Nominal annual returns run 3.7–6.9% (violin index vs. Stradivari index), or roughly 3.6–5.0% after unsmoothing for illiquidity bias. Real returns: ~3.6% for violins broadly, ~5.0% for Stradivaris. The raw index understates true volatility — once corrected for appraisal smoothing, annual standard deviation jumps from ~8.6% to ~19.7% (violins) and from ~17.2% to ~28% (Stradivaris).

Portfolio Properties

Violins have very low correlation with equities, bonds, REITs, and commodities — making them a genuine diversifier. After unsmoothing, they show slight negative correlation with bonds and real estate, and slight positive correlation with commodities and art. The equity beta is low (~0.2–0.3 with lagged adjustments), consistent with the observation that violin prices kept rising through the 2008 financial crisis. Optimal portfolio allocation is roughly 10% (after accounting for true volatility), down from 20%+ if you naively use the smoothed data. Violins also show partial inflation-hedging ability.

Key Structural Properties

Costs of ownership include insurance (0.5–2% of value annually) and maintenance, typically borne by the musician-borrower. There is no dividend or yield. Information asymmetry is severe, especially at the low end. Auction anomalies (declining price effect, anchoring to pre-sale estimates, winner’s curse) are all present. Media coverage and emerging-market demand (Russia, China, Korea) have been accelerating price growth. The funding model often involves syndicated purchases with the instrument lent to a performer — essentially, the musician is the jockey, the violin is the horse.

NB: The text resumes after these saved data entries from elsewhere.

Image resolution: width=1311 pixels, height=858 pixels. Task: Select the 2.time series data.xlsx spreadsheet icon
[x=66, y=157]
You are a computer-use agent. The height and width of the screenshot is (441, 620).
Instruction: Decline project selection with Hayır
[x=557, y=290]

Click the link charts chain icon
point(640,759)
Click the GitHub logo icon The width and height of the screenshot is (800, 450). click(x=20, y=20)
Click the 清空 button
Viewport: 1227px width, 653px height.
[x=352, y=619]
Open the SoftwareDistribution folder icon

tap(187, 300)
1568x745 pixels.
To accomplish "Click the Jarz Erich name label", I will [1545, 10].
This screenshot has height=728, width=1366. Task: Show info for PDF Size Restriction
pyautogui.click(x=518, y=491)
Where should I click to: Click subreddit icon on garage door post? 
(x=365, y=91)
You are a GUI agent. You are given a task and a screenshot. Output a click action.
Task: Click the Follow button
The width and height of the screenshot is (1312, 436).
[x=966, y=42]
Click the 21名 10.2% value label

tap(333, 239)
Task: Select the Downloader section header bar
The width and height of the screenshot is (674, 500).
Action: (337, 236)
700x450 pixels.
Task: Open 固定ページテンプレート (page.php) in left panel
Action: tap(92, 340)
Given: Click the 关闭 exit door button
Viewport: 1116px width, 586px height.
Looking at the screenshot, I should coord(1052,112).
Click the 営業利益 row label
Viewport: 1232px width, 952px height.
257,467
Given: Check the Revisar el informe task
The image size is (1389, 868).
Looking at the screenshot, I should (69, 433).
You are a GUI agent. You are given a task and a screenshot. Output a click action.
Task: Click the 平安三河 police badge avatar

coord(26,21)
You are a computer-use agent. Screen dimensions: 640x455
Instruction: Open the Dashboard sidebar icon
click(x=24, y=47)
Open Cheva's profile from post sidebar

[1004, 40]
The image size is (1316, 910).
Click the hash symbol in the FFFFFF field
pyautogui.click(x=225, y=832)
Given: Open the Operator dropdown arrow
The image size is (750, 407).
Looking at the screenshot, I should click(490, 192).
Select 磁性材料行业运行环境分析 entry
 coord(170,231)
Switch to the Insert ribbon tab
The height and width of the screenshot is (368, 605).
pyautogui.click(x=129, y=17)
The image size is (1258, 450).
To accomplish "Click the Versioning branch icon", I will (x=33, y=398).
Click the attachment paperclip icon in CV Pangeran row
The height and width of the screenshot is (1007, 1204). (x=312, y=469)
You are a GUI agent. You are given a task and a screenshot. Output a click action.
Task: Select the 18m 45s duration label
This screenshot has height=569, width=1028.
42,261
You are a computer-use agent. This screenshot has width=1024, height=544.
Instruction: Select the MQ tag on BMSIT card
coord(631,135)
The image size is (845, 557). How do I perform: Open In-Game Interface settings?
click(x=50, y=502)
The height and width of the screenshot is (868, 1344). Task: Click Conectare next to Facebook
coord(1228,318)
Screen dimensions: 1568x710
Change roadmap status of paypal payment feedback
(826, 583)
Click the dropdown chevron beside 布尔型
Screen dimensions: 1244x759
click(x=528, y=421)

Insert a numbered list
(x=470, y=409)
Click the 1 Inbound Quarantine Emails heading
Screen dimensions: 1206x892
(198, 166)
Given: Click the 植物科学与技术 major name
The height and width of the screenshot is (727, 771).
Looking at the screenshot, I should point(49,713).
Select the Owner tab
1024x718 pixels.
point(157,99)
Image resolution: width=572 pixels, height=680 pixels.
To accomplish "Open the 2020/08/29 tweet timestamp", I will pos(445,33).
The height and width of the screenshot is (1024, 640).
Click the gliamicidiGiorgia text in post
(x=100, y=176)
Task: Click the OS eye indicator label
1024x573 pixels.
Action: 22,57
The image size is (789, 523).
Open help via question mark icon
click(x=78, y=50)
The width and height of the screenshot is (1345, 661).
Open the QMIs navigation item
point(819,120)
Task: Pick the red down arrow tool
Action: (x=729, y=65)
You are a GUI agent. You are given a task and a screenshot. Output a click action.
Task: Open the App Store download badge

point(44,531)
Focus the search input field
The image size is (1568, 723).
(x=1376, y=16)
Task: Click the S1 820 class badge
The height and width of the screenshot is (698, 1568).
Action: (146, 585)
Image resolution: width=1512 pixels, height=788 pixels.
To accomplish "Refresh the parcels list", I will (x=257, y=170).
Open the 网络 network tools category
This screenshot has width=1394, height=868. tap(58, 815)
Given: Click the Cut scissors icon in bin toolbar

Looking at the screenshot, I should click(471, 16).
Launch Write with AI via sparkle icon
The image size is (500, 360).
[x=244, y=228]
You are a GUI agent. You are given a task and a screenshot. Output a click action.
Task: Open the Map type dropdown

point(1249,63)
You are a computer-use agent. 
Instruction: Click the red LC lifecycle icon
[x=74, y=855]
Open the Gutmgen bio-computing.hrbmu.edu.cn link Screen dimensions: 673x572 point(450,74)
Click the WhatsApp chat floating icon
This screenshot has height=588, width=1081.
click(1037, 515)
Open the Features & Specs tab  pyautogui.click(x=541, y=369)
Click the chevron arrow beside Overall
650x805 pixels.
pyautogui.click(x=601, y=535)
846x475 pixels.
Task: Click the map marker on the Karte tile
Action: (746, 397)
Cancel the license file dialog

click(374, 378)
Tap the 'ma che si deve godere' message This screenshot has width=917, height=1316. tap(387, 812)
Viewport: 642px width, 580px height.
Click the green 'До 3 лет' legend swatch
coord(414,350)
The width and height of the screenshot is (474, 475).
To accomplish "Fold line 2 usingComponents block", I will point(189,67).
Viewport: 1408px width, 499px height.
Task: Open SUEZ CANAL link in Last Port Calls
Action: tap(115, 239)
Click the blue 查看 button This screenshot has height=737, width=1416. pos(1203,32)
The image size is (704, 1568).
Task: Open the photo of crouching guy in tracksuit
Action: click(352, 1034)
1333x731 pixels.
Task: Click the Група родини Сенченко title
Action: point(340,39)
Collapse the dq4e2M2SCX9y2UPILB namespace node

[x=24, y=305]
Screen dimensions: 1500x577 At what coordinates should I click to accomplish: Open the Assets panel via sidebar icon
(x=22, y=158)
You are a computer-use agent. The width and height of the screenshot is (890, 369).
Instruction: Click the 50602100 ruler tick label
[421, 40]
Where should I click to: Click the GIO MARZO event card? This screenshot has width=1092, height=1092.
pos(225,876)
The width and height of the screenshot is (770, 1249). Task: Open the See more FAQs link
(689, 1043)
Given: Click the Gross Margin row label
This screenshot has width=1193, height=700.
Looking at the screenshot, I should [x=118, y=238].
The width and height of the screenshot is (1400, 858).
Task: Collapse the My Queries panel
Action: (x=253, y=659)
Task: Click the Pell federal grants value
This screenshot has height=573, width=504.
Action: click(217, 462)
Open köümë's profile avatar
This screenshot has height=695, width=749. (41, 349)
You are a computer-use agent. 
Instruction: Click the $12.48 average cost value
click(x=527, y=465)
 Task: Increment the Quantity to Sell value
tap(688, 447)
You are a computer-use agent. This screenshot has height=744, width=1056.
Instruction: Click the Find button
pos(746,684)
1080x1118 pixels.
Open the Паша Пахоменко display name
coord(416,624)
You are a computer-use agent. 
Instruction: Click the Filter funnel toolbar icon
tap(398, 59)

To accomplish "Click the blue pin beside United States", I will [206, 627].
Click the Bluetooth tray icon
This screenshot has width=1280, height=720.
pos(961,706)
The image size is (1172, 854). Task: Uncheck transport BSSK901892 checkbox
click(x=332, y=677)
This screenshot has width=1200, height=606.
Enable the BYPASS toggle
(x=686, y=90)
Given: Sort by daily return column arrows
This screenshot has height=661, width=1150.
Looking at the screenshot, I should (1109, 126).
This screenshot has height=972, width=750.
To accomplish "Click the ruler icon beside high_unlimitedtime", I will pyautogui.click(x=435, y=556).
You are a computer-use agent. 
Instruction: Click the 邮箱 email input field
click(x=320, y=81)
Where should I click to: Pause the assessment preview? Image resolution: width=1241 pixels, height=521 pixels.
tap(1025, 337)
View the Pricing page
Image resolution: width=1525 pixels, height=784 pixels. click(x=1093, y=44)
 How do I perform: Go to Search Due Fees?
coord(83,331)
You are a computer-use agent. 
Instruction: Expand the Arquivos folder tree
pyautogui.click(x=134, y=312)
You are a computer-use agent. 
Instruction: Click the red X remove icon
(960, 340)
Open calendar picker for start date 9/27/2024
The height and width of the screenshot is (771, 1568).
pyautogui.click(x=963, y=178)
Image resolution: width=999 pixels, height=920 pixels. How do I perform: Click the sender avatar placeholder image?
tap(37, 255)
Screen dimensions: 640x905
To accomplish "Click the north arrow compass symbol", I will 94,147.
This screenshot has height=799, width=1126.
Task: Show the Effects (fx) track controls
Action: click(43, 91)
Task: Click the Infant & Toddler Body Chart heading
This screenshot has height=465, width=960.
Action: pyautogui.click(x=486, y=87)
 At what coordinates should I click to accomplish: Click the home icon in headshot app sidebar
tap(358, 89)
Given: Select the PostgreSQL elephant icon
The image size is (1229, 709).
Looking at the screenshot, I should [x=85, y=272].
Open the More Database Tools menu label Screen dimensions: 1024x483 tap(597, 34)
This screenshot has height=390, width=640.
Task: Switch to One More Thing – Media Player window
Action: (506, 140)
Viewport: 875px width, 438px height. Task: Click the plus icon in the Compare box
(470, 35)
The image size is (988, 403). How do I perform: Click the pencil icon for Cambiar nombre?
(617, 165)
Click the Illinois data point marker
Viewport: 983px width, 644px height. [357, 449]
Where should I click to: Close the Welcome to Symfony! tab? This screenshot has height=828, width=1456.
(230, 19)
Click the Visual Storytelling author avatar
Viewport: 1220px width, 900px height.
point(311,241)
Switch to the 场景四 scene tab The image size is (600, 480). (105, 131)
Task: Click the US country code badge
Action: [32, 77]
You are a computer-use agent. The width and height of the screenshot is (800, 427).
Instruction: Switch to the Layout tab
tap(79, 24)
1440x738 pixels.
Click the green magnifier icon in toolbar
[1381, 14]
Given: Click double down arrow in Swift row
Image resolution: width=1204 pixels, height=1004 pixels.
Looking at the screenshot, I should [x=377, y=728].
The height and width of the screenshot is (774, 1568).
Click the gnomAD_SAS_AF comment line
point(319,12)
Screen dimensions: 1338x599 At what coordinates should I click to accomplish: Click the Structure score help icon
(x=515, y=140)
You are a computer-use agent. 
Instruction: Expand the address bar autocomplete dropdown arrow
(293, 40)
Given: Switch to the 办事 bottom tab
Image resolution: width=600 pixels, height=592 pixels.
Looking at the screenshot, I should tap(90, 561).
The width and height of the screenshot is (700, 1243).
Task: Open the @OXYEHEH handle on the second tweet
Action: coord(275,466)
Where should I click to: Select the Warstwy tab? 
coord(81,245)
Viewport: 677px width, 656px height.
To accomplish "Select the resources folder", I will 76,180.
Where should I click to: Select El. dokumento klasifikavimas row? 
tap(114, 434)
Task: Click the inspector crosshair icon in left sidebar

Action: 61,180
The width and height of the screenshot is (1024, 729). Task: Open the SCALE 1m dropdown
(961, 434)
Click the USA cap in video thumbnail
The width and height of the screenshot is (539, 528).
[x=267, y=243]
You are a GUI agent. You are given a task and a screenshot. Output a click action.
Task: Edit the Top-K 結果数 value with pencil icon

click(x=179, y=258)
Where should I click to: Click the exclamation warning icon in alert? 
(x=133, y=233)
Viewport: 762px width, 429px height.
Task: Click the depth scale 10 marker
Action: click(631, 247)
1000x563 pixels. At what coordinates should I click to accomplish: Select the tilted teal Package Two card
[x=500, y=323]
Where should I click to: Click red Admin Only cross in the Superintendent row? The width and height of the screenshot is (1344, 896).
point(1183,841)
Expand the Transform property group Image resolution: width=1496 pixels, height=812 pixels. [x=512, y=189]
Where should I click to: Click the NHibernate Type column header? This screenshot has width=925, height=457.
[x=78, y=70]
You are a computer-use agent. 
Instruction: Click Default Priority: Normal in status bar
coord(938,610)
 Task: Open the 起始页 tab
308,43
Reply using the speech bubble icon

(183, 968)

Potential future directions

It would be interesting to formalize the microfoundation of the market. The violin-as-investment model is essentially: buy instrument → lend to musician → musician bears costs and adds provenance value → sell later. This is structurally similar to aircraft leasing or even thoroughbred horse syndication. A rigorous study of the economics of this lending arrangement — implied rental yields, musician default/damage risk, contract structures — would be genuinely novel.